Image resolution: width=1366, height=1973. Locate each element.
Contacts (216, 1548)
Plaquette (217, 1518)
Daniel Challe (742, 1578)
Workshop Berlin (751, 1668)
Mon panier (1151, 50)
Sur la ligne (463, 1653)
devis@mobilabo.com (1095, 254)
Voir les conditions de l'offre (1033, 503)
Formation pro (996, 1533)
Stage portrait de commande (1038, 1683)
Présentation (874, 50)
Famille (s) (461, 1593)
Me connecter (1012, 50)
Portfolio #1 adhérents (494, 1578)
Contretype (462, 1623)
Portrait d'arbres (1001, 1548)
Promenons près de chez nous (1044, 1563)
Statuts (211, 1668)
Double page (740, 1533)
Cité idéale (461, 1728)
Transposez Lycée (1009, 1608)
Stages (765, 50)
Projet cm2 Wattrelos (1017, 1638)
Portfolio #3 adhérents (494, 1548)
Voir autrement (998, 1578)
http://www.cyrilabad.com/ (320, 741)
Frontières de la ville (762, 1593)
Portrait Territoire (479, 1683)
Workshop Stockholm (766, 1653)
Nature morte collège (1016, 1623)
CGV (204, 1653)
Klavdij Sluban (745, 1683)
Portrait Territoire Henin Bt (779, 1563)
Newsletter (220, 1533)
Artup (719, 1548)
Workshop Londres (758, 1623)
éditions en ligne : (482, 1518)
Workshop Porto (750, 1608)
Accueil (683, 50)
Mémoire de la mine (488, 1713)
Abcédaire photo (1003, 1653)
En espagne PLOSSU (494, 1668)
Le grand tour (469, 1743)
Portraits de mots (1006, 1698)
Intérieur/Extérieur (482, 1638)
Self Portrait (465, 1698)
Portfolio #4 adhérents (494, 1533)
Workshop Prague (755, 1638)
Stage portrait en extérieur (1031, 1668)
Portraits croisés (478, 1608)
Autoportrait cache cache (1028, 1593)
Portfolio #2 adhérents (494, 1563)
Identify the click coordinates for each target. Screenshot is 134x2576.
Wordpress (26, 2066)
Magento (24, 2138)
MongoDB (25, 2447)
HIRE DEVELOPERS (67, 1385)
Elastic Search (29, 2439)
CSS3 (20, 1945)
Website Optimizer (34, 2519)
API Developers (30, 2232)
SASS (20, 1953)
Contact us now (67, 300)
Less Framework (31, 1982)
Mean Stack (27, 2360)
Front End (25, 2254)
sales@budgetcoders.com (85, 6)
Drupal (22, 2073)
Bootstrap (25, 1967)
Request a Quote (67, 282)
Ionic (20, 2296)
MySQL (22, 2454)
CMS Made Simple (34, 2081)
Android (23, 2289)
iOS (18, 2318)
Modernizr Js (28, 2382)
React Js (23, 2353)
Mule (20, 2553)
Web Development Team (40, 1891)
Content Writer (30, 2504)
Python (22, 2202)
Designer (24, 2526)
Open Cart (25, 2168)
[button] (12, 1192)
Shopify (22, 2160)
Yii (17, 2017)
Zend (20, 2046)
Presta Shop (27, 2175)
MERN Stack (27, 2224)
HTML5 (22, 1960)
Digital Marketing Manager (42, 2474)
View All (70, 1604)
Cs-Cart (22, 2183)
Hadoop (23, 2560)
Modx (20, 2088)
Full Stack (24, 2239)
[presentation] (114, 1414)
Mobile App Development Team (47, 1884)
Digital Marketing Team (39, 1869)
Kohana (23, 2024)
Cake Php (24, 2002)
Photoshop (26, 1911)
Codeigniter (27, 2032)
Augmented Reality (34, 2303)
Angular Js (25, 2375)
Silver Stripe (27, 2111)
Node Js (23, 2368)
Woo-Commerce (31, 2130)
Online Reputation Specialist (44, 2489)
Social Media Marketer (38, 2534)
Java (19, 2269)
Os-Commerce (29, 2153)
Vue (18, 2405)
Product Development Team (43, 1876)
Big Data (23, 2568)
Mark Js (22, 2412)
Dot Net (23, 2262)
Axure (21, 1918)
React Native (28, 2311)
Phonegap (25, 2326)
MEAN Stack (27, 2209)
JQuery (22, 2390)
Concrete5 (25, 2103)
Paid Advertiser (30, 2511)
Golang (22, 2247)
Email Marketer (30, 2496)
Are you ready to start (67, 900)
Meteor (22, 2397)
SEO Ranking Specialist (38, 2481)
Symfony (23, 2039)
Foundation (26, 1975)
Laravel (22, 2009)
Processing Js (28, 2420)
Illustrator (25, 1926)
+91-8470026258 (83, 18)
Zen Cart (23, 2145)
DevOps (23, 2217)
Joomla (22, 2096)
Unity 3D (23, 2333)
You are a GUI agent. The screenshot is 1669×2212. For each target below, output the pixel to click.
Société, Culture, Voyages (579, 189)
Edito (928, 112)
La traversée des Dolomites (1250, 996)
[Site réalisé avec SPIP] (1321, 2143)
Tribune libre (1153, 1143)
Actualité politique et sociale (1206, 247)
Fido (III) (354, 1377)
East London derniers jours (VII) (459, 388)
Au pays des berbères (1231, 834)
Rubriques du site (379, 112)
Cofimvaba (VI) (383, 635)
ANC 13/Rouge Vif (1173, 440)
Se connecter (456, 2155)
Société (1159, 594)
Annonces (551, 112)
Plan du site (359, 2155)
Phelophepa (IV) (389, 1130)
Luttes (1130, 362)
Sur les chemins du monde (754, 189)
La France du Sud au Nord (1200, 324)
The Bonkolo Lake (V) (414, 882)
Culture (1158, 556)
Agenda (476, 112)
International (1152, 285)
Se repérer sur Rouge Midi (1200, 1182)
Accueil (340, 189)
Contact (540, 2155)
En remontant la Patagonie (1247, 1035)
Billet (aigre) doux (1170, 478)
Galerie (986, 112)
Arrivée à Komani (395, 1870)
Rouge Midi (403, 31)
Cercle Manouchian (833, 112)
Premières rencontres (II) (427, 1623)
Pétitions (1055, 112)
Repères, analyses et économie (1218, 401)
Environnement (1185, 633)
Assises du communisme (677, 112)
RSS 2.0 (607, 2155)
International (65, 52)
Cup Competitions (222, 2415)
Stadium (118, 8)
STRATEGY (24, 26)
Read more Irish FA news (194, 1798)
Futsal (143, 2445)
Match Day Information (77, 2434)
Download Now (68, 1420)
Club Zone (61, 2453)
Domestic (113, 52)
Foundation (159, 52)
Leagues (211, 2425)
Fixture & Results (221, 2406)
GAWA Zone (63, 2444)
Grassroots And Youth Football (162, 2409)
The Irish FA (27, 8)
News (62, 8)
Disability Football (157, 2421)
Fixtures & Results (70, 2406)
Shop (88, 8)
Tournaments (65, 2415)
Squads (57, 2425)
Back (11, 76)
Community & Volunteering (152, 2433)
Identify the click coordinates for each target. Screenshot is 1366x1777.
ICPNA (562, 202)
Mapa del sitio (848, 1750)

^^^^^^^^^^^^^^^^

◆ HOW TO COMPLETE THIS TASK ◆
Repeat the listing above exactly, every line of it.

◆ ANSWER FOR THE TASK ◆
Image resolution: width=1366, height=1973. Locate each element.
Contacts (216, 1548)
Plaquette (217, 1518)
Daniel Challe (742, 1578)
Workshop Berlin (751, 1668)
Mon panier (1151, 50)
Sur la ligne (463, 1653)
devis@mobilabo.com (1095, 254)
Voir les conditions de l'offre (1033, 503)
Formation pro (996, 1533)
Stage portrait de commande (1038, 1683)
Présentation (874, 50)
Famille (s) (461, 1593)
Me connecter (1012, 50)
Portfolio #1 adhérents (494, 1578)
Contretype (462, 1623)
Portrait d'arbres (1001, 1548)
Promenons près de chez nous (1044, 1563)
Statuts (211, 1668)
Double page (740, 1533)
Cité idéale (461, 1728)
Transposez Lycée (1009, 1608)
Stages (765, 50)
Projet cm2 Wattrelos (1017, 1638)
Portfolio #3 adhérents (494, 1548)
Voir autrement (998, 1578)
http://www.cyrilabad.com/ (320, 741)
Frontières de la ville (762, 1593)
Portrait Territoire (479, 1683)
Workshop Stockholm (766, 1653)
Nature morte collège (1016, 1623)
CGV (204, 1653)
Klavdij Sluban (745, 1683)
Portrait Territoire Henin Bt (779, 1563)
Newsletter (220, 1533)
Artup (719, 1548)
Workshop Londres (758, 1623)
éditions en ligne : (482, 1518)
Workshop Porto (750, 1608)
Accueil (683, 50)
Mémoire de la mine (488, 1713)
Abcédaire photo (1003, 1653)
En espagne PLOSSU (494, 1668)
Le grand tour (469, 1743)
Portraits de mots (1006, 1698)
Intérieur/Extérieur (482, 1638)
Self Portrait (465, 1698)
Portfolio #4 adhérents (494, 1533)
Workshop Prague (755, 1638)
Stage portrait en extérieur (1031, 1668)
Portraits croisés (478, 1608)
Autoportrait cache cache (1028, 1593)
Portfolio #2 adhérents (494, 1563)
Identify the click coordinates for each target. Screenshot is 134x2576.
Wordpress (26, 2066)
Magento (24, 2138)
MongoDB (25, 2447)
HIRE DEVELOPERS (67, 1385)
Elastic Search (29, 2439)
CSS3 (20, 1945)
Website Optimizer (34, 2519)
API Developers (30, 2232)
SASS (20, 1953)
Contact us now (67, 300)
Less Framework (31, 1982)
Mean Stack (27, 2360)
Front End (25, 2254)
sales@budgetcoders.com (85, 6)
Drupal (22, 2073)
Bootstrap (25, 1967)
Request a Quote (67, 282)
Ionic (20, 2296)
MySQL (22, 2454)
CMS Made Simple (34, 2081)
Android (23, 2289)
iOS (18, 2318)
Modernizr Js (28, 2382)
React Js (23, 2353)
Mule (20, 2553)
Web Development Team (40, 1891)
Content Writer (30, 2504)
Python (22, 2202)
Designer (24, 2526)
Open Cart (25, 2168)
[button] (12, 1192)
Shopify (22, 2160)
Yii (17, 2017)
Zend (20, 2046)
Presta Shop (27, 2175)
MERN Stack (27, 2224)
HTML5 (22, 1960)
Digital Marketing Manager (42, 2474)
View All (70, 1604)
Cs-Cart (22, 2183)
Hadoop (23, 2560)
Modx (20, 2088)
Full Stack (24, 2239)
[presentation] (114, 1414)
Mobile App Development Team (47, 1884)
Digital Marketing Team (39, 1869)
Kohana (23, 2024)
Cake Php (24, 2002)
Photoshop (26, 1911)
Codeigniter (27, 2032)
Augmented Reality (34, 2303)
Angular Js (25, 2375)
Silver Stripe (27, 2111)
Node Js (23, 2368)
Woo-Commerce (31, 2130)
Online Reputation Specialist (44, 2489)
Social Media Marketer (38, 2534)
Java (19, 2269)
Os-Commerce (29, 2153)
Vue (18, 2405)
Product Development Team (43, 1876)
Big Data (23, 2568)
Mark Js (22, 2412)
Dot Net (23, 2262)
Axure (21, 1918)
React Native (28, 2311)
Phonegap (25, 2326)
MEAN Stack (27, 2209)
JQuery (22, 2390)
Concrete5 (25, 2103)
Paid Advertiser (30, 2511)
Golang (22, 2247)
Email Marketer (30, 2496)
Are you ready to start (67, 900)
Meteor (22, 2397)
SEO Ranking Specialist (38, 2481)
Symfony (23, 2039)
Foundation (26, 1975)
Laravel (22, 2009)
Processing Js (28, 2420)
Illustrator (25, 1926)
+91-8470026258 (83, 18)
Zen Cart (23, 2145)
DevOps (23, 2217)
Joomla (22, 2096)
Unity 3D (23, 2333)
You are a GUI agent. The screenshot is 1669×2212. For each target below, output the pixel to click.
Société, Culture, Voyages (579, 189)
Edito (928, 112)
La traversée des Dolomites (1250, 996)
[Site réalisé avec SPIP] (1321, 2143)
Tribune libre (1153, 1143)
Actualité politique et sociale (1206, 247)
Fido (III) (354, 1377)
East London derniers jours (VII) (459, 388)
Au pays des berbères (1231, 834)
Rubriques du site (379, 112)
Cofimvaba (VI) (383, 635)
ANC 13/Rouge Vif (1173, 440)
Se connecter (456, 2155)
Société (1159, 594)
Annonces (551, 112)
Plan du site (359, 2155)
Phelophepa (IV) (389, 1130)
Luttes (1130, 362)
Sur les chemins du monde (754, 189)
La France du Sud au Nord (1200, 324)
The Bonkolo Lake (V) (414, 882)
Culture (1158, 556)
Agenda (476, 112)
International (1152, 285)
Se repérer sur Rouge Midi (1200, 1182)
Accueil (340, 189)
Contact (540, 2155)
En remontant la Patagonie (1247, 1035)
Billet (aigre) doux (1170, 478)
Galerie (986, 112)
Arrivée à Komani (395, 1870)
Rouge Midi (403, 31)
Cercle Manouchian (833, 112)
Premières rencontres (II) (427, 1623)
Pétitions (1055, 112)
Repères, analyses et économie (1218, 401)
Environnement (1185, 633)
Assises du communisme (677, 112)
RSS 2.0 (607, 2155)
International (65, 52)
Cup Competitions (222, 2415)
Stadium (118, 8)
STRATEGY (24, 26)
Read more Irish FA news (194, 1798)
Futsal (143, 2445)
Match Day Information (77, 2434)
Download Now (68, 1420)
Club Zone (61, 2453)
Domestic (113, 52)
Foundation (159, 52)
Leagues (211, 2425)
Fixture & Results (221, 2406)
GAWA Zone (63, 2444)
Grassroots And Youth Football (162, 2409)
The Irish FA (27, 8)
News (62, 8)
Disability Football (157, 2421)
Fixtures & Results (70, 2406)
Shop (88, 8)
Tournaments (65, 2415)
Squads (57, 2425)
Back (11, 76)
Community & Volunteering (152, 2433)
Identify the click coordinates for each target. Screenshot is 1366x1777.
ICPNA (562, 202)
Mapa del sitio (848, 1750)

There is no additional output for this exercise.